Ziel der Aufgabe :: Wiederhole aus dem Artikel zum Erwachsenenschutzgesetz unten wortgetreu den Abschnitt von „ÖVP-Abgeordneter Friedrich Ofenauer“ bis einschließlich „die Anwendung erschweren.“.

Artikel ::
________________________

Bundesminister Josef Moser bekräftigte zudem, dass die Finanzierungspläne für die Erwachsenenschutzvereine nun feststehen und die Finanzierung sichergesellt sei. Für 2018 werden zusätzlich 10,2 Mio. € und für 2019 14,7 Mio. € zur Verfügung stehen.

ÖVP-Abgeordneter Friedrich Ofenauer begrüßte ebenso wie SPÖ-Justizsprecher Johannes Jarolim die finanzielle Absicherung der Vereine und bezeichnete das Erwachsenenschutzgesetz insgesamt als Meilenstein.

Irmgard Griss (NEOS) meldete bei grundsätzlicher Zustimmung Bedenken gegen die Abschaffung der automatischen Eintragung der Erwachsenenvertretung an und meinte, hier komme der Schutzgedanke im Geschäftsverkehr zu kurz. Problematisch würde sich das etwa bei der Abfassung eines Testaments erweisen.  Anders sah dies Friedrich Ofenauer (ÖVP), wobei er ebenso wie Volker Reifenberger (FPÖ) meinte, eine automatische Eintragung der Vertretung könnte zu einer Stigmatisierung führen. Seitens der Liste Pilz wiederum übte Alfred Noll Kritik an den disparaten Inkrafttretensbestimmungen des Gesetzes, die seiner Meinung nach die Anwendung erschweren.

________________________

Vorliegendes Material ::
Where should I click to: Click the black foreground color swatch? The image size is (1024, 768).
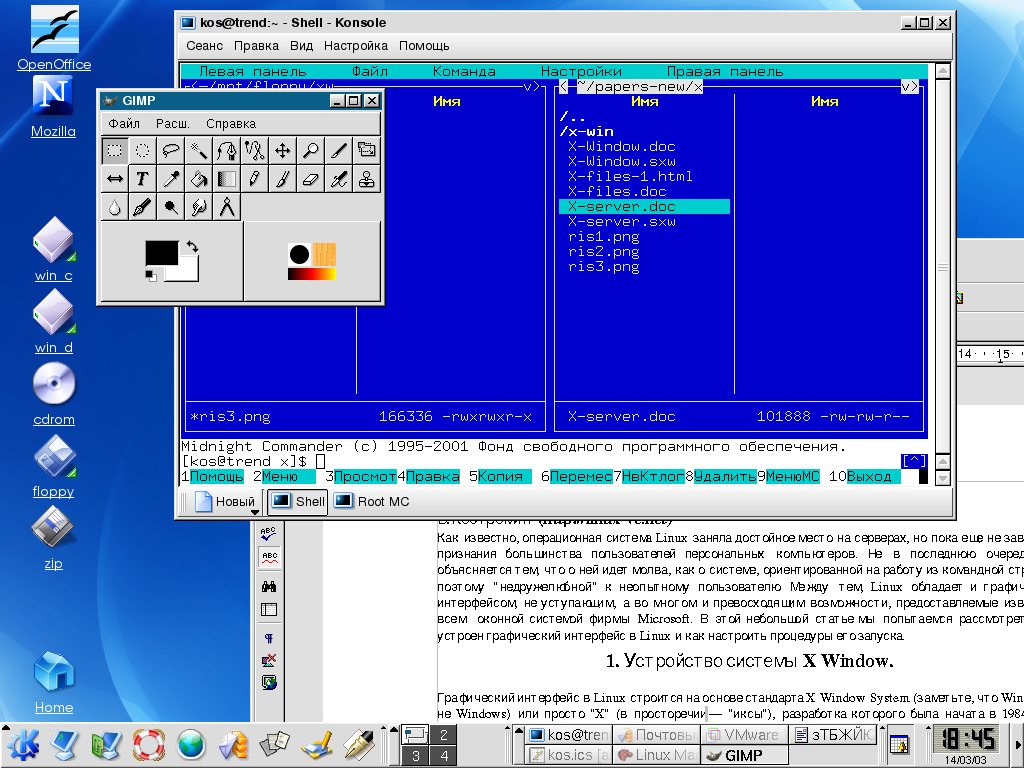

________________________

Lösung ::
ÖVP-Abgeordneter Friedrich Ofenauer begrüßte ebenso wie SPÖ-Justizsprecher Johannes Jarolim die finanzielle Absicherung der Vereine und bezeichnete das Erwachsenenschutzgesetz insgesamt als Meilenstein.

Irmgard Griss (NEOS) meldete bei grundsätzlicher Zustimmung Bedenken gegen die Abschaffung der automatischen Eintragung der Erwachsenenvertretung an und meinte, hier komme der Schutzgedanke im Geschäftsverkehr zu kurz. Problematisch würde sich das etwa bei der Abfassung eines Testaments erweisen.  Anders sah dies Friedrich Ofenauer (ÖVP), wobei er ebenso wie Volker Reifenberger (FPÖ) meinte, eine automatische Eintragung der Vertretung könnte zu einer Stigmatisierung führen. Seitens der Liste Pilz wiederum übte Alfred Noll Kritik an den disparaten Inkrafttretensbestimmungen des Gesetzes, die seiner Meinung nach die Anwendung erschweren.